Common Sense Blending

Learn which oils match the benefit and aroma you’re looking for. Then experiment with quantities and combinations until you create the blend you envision. Always keep notes on what you’re doing so when you hit upon that perfect blend you can repeat your success. Happy blending!


Massage, burner or direct inhalation

Pure essential oils need to be diluted before they can be applied to the body. Carrier oils are used to dilute essential oils for massage. An example would be oils like Sweet Almond, grapeseed or jojoba oil.

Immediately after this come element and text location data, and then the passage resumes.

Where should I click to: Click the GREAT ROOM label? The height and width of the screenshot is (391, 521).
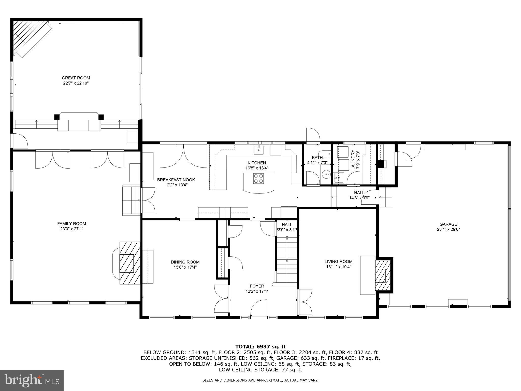(x=76, y=78)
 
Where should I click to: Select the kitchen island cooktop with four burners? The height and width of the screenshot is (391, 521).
(x=258, y=178)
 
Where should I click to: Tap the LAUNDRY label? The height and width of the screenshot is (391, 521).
(x=353, y=160)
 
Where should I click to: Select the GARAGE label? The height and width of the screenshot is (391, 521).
(x=448, y=224)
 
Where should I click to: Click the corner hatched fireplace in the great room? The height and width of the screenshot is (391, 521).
(x=28, y=36)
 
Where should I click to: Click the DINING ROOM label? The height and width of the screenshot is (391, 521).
(x=185, y=262)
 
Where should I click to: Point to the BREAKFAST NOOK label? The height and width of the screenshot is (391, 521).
(x=176, y=180)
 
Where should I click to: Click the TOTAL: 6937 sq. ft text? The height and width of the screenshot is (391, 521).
(x=260, y=346)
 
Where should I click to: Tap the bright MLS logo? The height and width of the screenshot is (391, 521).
(x=32, y=381)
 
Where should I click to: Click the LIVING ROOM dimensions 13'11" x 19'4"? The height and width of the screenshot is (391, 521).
(x=338, y=267)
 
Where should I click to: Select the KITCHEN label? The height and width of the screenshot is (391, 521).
(x=257, y=163)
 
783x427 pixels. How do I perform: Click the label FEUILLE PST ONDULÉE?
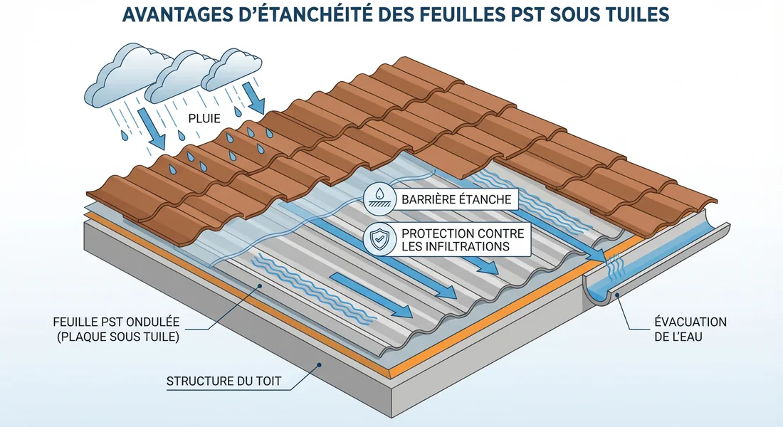pyautogui.click(x=117, y=322)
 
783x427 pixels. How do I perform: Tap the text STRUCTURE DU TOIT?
pyautogui.click(x=224, y=381)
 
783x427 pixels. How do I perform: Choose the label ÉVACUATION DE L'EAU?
pyautogui.click(x=690, y=329)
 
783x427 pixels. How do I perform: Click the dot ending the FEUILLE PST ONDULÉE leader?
pyautogui.click(x=261, y=286)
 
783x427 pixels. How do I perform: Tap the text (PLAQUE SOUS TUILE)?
pyautogui.click(x=117, y=337)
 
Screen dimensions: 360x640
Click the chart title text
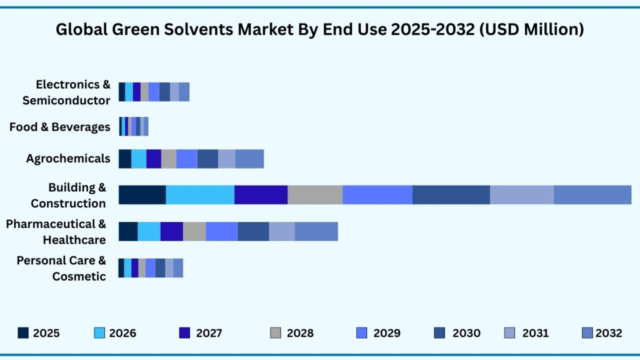320,29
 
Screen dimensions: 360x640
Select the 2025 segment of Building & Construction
142,194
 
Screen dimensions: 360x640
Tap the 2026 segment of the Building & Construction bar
200,194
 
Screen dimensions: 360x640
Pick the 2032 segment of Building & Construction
592,194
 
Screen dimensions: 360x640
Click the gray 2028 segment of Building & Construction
315,194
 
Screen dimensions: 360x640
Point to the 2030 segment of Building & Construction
451,194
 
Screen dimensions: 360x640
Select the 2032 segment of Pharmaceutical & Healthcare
316,231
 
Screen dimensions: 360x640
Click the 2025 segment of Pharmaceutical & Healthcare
128,231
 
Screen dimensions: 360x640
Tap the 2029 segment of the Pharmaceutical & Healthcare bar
221,231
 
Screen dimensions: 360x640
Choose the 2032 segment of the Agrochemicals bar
249,159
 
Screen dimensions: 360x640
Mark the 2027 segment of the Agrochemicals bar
154,159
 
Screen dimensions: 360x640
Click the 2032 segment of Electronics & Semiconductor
184,92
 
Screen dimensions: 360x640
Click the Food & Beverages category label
60,127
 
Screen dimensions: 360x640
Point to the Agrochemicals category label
68,159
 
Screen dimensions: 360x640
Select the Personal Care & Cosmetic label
61,268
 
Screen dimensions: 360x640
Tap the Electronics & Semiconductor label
66,92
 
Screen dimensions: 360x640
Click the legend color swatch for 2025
23,333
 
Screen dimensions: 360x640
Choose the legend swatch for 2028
276,333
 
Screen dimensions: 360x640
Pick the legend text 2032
609,333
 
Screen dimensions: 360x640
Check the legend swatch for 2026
99,333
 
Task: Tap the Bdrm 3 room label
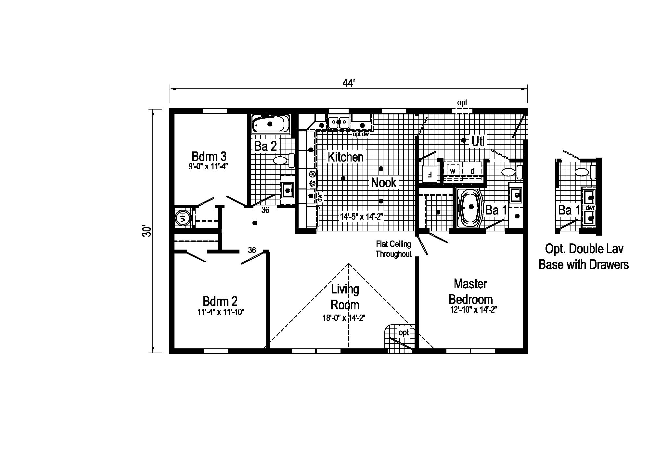[209, 157]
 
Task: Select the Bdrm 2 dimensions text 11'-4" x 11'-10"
[221, 312]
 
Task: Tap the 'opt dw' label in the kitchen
[360, 134]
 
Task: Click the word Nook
[383, 183]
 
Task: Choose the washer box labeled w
[453, 171]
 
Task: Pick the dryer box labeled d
[472, 171]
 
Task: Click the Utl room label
[478, 142]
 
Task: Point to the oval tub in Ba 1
[470, 207]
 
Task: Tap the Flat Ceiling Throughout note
[393, 249]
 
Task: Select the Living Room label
[345, 297]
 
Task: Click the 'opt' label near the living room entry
[403, 332]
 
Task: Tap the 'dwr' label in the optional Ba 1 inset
[590, 207]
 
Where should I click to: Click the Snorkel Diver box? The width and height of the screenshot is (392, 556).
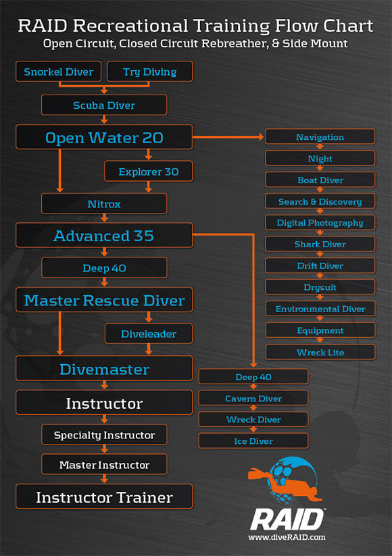tap(59, 71)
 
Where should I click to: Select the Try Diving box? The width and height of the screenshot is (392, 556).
tap(150, 71)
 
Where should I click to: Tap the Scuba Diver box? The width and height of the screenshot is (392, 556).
tap(104, 105)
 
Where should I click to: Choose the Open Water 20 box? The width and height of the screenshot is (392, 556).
tap(104, 137)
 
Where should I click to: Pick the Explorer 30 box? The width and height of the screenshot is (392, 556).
tap(149, 172)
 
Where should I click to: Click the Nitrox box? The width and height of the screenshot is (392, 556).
tap(104, 203)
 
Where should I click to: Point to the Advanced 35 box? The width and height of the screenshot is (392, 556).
tap(104, 235)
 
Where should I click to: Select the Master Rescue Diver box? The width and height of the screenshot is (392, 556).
tap(104, 300)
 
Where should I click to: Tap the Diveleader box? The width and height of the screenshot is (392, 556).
tap(149, 334)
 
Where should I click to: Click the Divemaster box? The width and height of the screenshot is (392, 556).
tap(104, 368)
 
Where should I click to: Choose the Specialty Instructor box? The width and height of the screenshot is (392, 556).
tap(104, 434)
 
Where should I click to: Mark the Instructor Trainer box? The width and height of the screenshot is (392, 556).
tap(104, 497)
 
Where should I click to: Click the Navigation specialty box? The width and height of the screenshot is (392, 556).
tap(320, 136)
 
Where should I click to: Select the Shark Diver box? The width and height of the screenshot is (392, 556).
tap(320, 244)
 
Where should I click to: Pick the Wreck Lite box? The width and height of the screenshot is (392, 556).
tap(320, 352)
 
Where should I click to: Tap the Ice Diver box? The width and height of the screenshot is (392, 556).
tap(253, 440)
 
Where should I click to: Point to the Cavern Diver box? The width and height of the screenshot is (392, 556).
tap(253, 398)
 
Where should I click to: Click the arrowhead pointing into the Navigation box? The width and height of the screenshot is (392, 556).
tap(262, 137)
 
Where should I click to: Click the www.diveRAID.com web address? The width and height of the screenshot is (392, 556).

Blends to use in an aroma burner or for direct inhalation do not need to be diluted at all. In fact, if you are creating a blend for your burner, you want the mixture to consist of only pure essential oils.

E.g. Creating a Simple Blend

Imagine an “End of the Day Blend” to help you relax and unwind after a busy, stress-filled day. This blend should be soothing and relaxing, but also uplifting to chase away the cares and worries of the day and give you a little boost to carry you through an evening at home.

Two excellent relaxing oils are chamomile and lavender. Uplifting oils include bergamot and lemon. A blend of these oils would produce a light, sweet aroma. The bergamot, lemon and chamomile would give this blend a fruity sweetness. The lavender would make the sweetness a bit more floral-herbaceous. If you want the blend to be a little less sweet and more stimulating, a small amount of herbal, penetrating rosemary could be added. The relaxing, spicy-woody oil of rosewood might serve as an effective base to this blend.